Records from a data source:
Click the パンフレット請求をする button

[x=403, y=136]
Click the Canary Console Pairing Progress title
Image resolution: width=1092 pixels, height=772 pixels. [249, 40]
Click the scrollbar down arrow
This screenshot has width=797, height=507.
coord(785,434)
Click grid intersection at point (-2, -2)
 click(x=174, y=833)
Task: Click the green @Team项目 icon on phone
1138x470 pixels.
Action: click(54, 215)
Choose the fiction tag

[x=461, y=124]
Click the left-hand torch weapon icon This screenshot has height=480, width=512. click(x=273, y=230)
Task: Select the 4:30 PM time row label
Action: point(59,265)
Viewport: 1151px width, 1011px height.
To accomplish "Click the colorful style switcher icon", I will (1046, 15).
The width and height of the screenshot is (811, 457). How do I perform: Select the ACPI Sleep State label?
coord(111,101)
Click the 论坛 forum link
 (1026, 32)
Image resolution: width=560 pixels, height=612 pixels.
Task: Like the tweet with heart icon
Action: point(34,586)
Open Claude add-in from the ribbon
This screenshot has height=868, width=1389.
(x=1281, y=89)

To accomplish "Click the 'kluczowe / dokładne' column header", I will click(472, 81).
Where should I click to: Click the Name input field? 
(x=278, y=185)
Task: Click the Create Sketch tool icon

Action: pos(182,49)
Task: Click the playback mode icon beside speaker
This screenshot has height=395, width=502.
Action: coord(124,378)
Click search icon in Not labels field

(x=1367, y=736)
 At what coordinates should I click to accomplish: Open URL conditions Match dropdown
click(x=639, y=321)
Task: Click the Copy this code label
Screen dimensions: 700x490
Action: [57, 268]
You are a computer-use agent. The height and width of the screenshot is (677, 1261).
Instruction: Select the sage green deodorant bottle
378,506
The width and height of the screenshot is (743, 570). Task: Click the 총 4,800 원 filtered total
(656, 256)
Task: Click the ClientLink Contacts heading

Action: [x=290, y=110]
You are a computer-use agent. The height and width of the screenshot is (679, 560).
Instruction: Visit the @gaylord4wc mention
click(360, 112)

● Activity: Start with the line above that contains "At what coordinates" and stop after the line that contains "is (677, 1261).". Output those lines exactly, and only those.

● Answer for the task:
 At what coordinates should I click to accomplish: Open URL conditions Match dropdown
click(x=639, y=321)
Task: Click the Copy this code label
Screen dimensions: 700x490
Action: [57, 268]
You are a computer-use agent. The height and width of the screenshot is (677, 1261).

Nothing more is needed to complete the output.